Olga tire sa conclusion de son expérience personnelle. Tous ses proches fument. Pourtant, aucun d'entre eux n'est malade. Même son fils est en parfaite santé, malgré le fait qu'Olga a fumé tout au long de sa grossesse. Un témoignage qui apporte de l'eau au moulin de ceux qui doutent du jugement des experts. Dans un commentaire qui n'a rien à voir avec le sujet, Olga mentionne sa réticence à s’entourer de non-fumeurs : « Les non-fumeurs sont tellement agressifs. Je n’ai pas besoin, à mon âge, de quelqu’un pour m’apprendre ce qui est bien ou mal. »
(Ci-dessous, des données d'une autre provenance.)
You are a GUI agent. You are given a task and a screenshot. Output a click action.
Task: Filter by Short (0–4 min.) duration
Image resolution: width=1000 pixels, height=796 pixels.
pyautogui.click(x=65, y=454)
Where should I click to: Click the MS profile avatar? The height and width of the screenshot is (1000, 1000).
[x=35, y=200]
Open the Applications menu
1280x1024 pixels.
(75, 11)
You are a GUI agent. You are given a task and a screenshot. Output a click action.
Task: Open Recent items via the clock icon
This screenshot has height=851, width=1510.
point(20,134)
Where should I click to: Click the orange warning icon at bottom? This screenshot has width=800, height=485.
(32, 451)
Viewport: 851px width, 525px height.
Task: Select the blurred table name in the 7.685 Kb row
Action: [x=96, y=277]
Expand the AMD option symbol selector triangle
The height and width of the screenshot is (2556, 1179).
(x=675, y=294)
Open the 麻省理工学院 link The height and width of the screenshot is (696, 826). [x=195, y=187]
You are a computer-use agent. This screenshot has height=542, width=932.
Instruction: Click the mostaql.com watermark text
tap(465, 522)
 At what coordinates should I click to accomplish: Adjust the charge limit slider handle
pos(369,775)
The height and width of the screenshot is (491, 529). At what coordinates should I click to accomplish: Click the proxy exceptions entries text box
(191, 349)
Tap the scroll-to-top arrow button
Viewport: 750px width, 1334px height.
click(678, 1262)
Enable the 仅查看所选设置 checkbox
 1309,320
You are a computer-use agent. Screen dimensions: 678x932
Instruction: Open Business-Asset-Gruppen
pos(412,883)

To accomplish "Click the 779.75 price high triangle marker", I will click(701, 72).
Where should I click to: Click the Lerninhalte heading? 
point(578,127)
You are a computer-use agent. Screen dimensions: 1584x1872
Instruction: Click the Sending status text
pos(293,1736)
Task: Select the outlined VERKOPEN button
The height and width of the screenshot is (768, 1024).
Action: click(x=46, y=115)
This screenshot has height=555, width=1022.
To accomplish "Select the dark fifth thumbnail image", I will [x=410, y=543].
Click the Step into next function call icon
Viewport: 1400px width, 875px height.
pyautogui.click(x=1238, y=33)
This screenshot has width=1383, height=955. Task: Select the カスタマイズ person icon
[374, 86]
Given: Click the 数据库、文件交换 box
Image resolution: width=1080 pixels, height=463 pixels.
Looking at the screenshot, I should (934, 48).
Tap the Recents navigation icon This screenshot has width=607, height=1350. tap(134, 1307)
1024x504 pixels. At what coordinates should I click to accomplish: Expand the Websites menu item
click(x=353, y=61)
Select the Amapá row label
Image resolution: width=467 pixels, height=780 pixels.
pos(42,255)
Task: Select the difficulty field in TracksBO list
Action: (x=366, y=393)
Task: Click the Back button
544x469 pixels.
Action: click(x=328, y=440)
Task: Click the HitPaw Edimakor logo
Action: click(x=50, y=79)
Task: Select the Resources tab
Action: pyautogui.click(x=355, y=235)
Cette notion selon laquelle l'expérience personnelle et les émotions l'emportent sur les propos d'un expert semble être la pierre angulaire de la communauté favorable au tabagisme, à l'instar de nombreux autres groupes partisans d’une théorie du complot. Étant donné que nous vivons à l'ère de la post-vérité où tout est affaire d’opinion, il n’est peut-être pas si surprenant qu'il y ait aussi des gens qui défendent le tabagisme, même s'il est toxique pour le corps. C'est profondément tragique. Comme pour le changement climatique, l'immigration et la vaccination, des millions de vies sont en jeu.